Nonetheless, a statement issued along with the study made it clear the Cleveland Clinic
doesn't want its data used as an excuse to skip shots. "This is still a new virus, and more research is needed," it stated. "It is important to keep in mind that this study was conducted in a population that was younger and healthier than the general population. In addition, we do not know how long the immune system will protect itself against reinfection after COVID-19. It is safe to receive the COVID-19 vaccine even if you have previously tested positive, and we recommend all those who are eligible receive it."
The CDPHE echoes this advice. "Scientists are still learning more about how long you might be immune after recovering from COVID-19," the spokesperson points out, adding that "early evidence suggests natural immunity from COVID-19 may not last very long in some people.
"We recommend that every eligible Coloradan complete a full vaccination series with one of the three authorized vaccines, even if they previously had COVID-19."
The department bases this encouragement in part on a study from the federal Centers for Disease Control and Prevention
made public on August 6. "Newly reported data indicate that vaccines provide a higher level of protection against SARS-CoV-2 than previous COVID-19 infection," the CDPHE notes. "Individuals with a previous COVID-19 infection who are unvaccinated are twice as likely to get a reinfection as those who are vaccinated."
In fact, according to the department spokesperson, "Colorado data indicate that unvaccinated people are 5-6 times more likely to be COVID-19 cases than vaccinated people."
People who've had COVID-19 are eligible for vaccination as soon as they've recovered from the illness and are no longer contagious — typically about ten days after symptoms start. However, individuals who've received COVID-specific antibody treatment while sick with the disease should wait at least ninety days before being immunized.

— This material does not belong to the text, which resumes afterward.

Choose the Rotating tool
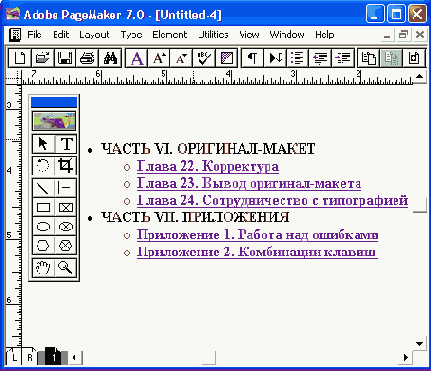Screen dimensions: 431x371 (43, 165)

The department stresses that "anyone who has been exposed or has symptoms of COVID-19 should be tested. CDPHE currently requires regular rapid testing for all unvaccinated staff in residential care facilities and for residents who leave the facility for longer than 24 hours, as well as the Department of Corrections and Department of Human Resources facilities. Regular testing is not mandated by CDPHE for asymptomatic individuals in other settings at this time."